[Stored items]
***

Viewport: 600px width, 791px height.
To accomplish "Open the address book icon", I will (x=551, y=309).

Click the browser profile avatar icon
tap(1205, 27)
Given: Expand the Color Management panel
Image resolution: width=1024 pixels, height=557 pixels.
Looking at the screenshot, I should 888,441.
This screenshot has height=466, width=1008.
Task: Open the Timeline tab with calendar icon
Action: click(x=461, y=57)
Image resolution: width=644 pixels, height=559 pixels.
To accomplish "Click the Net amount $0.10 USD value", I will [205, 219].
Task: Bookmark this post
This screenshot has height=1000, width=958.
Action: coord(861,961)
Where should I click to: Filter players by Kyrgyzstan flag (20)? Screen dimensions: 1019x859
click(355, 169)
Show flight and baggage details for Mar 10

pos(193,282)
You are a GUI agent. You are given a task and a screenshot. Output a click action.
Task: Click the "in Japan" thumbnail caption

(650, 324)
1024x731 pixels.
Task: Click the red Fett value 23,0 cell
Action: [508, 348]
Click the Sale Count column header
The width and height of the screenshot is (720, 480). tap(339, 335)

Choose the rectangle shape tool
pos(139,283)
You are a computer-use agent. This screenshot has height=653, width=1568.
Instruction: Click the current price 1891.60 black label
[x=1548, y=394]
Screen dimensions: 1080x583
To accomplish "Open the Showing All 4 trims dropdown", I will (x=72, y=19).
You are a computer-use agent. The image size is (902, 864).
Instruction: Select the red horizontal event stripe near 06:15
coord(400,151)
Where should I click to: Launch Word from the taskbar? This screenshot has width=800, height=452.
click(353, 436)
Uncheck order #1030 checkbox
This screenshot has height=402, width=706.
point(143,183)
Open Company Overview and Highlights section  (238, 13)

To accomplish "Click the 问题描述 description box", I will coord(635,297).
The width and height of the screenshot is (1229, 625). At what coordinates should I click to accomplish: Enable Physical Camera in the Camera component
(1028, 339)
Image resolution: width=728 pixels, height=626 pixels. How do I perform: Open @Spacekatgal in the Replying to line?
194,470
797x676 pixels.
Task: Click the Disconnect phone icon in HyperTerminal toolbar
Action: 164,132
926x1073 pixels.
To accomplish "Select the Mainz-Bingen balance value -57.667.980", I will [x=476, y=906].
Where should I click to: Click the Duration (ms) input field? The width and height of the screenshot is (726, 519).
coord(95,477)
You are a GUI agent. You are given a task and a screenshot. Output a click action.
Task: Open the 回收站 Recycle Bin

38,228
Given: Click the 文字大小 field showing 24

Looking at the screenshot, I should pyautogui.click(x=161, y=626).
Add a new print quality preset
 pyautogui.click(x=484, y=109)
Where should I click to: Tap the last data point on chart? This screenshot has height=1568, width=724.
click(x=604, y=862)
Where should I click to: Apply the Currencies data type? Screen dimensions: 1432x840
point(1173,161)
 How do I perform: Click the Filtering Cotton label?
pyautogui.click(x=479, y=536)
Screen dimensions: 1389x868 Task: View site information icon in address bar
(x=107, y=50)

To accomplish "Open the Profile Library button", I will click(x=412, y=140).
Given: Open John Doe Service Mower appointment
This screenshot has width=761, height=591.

***

**Work task**
Could you transcribe each entry exactly as it stands?

**Written reply**
Viewport: 600px width, 791px height.
To accomplish "Open the address book icon", I will (x=551, y=309).

Click the browser profile avatar icon
tap(1205, 27)
Given: Expand the Color Management panel
Image resolution: width=1024 pixels, height=557 pixels.
Looking at the screenshot, I should 888,441.
This screenshot has height=466, width=1008.
Task: Open the Timeline tab with calendar icon
Action: click(x=461, y=57)
Image resolution: width=644 pixels, height=559 pixels.
To accomplish "Click the Net amount $0.10 USD value", I will [205, 219].
Task: Bookmark this post
This screenshot has height=1000, width=958.
Action: coord(861,961)
Where should I click to: Filter players by Kyrgyzstan flag (20)? Screen dimensions: 1019x859
click(355, 169)
Show flight and baggage details for Mar 10

pos(193,282)
You are a GUI agent. You are given a task and a screenshot. Output a click action.
Task: Click the "in Japan" thumbnail caption

(650, 324)
1024x731 pixels.
Task: Click the red Fett value 23,0 cell
Action: [508, 348]
Click the Sale Count column header
The width and height of the screenshot is (720, 480). tap(339, 335)

Choose the rectangle shape tool
pos(139,283)
You are a computer-use agent. This screenshot has height=653, width=1568.
Instruction: Click the current price 1891.60 black label
[x=1548, y=394]
Screen dimensions: 1080x583
To accomplish "Open the Showing All 4 trims dropdown", I will (x=72, y=19).
You are a computer-use agent. The image size is (902, 864).
Instruction: Select the red horizontal event stripe near 06:15
coord(400,151)
Where should I click to: Launch Word from the taskbar? This screenshot has width=800, height=452.
click(353, 436)
Uncheck order #1030 checkbox
This screenshot has height=402, width=706.
point(143,183)
Open Company Overview and Highlights section  (238, 13)

To accomplish "Click the 问题描述 description box", I will coord(635,297).
The width and height of the screenshot is (1229, 625). At what coordinates should I click to accomplish: Enable Physical Camera in the Camera component
(1028, 339)
Image resolution: width=728 pixels, height=626 pixels. How do I perform: Open @Spacekatgal in the Replying to line?
194,470
797x676 pixels.
Task: Click the Disconnect phone icon in HyperTerminal toolbar
Action: 164,132
926x1073 pixels.
To accomplish "Select the Mainz-Bingen balance value -57.667.980", I will [x=476, y=906].
Where should I click to: Click the Duration (ms) input field? The width and height of the screenshot is (726, 519).
coord(95,477)
You are a GUI agent. You are given a task and a screenshot. Output a click action.
Task: Open the 回收站 Recycle Bin

38,228
Given: Click the 文字大小 field showing 24

Looking at the screenshot, I should pyautogui.click(x=161, y=626).
Add a new print quality preset
 pyautogui.click(x=484, y=109)
Where should I click to: Tap the last data point on chart? This screenshot has height=1568, width=724.
click(x=604, y=862)
Where should I click to: Apply the Currencies data type? Screen dimensions: 1432x840
point(1173,161)
 How do I perform: Click the Filtering Cotton label?
pyautogui.click(x=479, y=536)
Screen dimensions: 1389x868 Task: View site information icon in address bar
(x=107, y=50)

To accomplish "Open the Profile Library button", I will click(x=412, y=140).
Given: Open John Doe Service Mower appointment
This screenshot has width=761, height=591.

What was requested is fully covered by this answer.